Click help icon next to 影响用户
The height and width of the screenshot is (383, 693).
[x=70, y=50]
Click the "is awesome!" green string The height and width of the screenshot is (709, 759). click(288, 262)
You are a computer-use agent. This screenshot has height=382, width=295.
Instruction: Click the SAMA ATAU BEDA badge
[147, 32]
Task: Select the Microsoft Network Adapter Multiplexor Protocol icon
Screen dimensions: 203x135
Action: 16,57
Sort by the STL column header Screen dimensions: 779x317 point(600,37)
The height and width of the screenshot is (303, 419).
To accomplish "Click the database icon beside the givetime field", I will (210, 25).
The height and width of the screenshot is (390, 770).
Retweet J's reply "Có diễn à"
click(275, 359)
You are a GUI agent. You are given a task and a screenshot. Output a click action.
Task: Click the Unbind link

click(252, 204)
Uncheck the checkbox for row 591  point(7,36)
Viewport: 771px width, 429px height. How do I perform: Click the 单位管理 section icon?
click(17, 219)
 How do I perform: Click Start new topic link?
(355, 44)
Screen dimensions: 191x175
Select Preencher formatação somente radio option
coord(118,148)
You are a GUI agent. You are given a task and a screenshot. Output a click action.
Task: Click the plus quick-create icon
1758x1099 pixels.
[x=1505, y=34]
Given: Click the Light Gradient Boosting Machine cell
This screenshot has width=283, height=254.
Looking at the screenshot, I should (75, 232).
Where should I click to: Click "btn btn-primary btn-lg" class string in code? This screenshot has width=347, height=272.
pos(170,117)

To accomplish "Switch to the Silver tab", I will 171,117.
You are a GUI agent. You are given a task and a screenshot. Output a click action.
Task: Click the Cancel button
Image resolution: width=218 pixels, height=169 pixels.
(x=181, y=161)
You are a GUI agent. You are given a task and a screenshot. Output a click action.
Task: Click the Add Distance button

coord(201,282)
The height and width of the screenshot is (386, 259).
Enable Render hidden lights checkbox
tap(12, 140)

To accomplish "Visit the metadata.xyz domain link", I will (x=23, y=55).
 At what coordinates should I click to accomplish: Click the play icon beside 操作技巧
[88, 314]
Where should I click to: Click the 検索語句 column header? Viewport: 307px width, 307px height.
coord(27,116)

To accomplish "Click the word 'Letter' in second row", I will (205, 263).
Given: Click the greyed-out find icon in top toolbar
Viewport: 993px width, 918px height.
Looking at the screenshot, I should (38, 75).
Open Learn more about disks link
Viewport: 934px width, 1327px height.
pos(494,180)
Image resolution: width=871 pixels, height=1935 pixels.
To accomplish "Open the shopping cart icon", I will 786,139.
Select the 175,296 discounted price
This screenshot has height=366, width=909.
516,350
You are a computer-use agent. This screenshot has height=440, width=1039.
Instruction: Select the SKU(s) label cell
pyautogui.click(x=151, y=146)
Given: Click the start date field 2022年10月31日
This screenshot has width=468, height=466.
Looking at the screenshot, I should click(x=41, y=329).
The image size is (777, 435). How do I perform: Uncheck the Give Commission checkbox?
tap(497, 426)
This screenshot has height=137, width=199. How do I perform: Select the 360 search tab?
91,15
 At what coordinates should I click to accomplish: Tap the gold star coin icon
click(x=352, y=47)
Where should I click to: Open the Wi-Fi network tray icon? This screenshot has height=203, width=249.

________________________

What the task asks: Produce a word-for-word copy of everything above from the line holding "Task: Click the Cancel button" down to the line holding "Image resolution: width=871", with both of those lines kept.

Completed exercise:
Task: Click the Cancel button
Image resolution: width=218 pixels, height=169 pixels.
(x=181, y=161)
You are a GUI agent. You are given a task and a screenshot. Output a click action.
Task: Click the Add Distance button

coord(201,282)
The height and width of the screenshot is (386, 259).
Enable Render hidden lights checkbox
tap(12, 140)

To accomplish "Visit the metadata.xyz domain link", I will (x=23, y=55).
 At what coordinates should I click to accomplish: Click the play icon beside 操作技巧
[88, 314]
Where should I click to: Click the 検索語句 column header? Viewport: 307px width, 307px height.
coord(27,116)

To accomplish "Click the word 'Letter' in second row", I will (205, 263).
Given: Click the greyed-out find icon in top toolbar
Viewport: 993px width, 918px height.
Looking at the screenshot, I should (38, 75).
Open Learn more about disks link
Viewport: 934px width, 1327px height.
pos(494,180)
Image resolution: width=871 pixels, height=1935 pixels.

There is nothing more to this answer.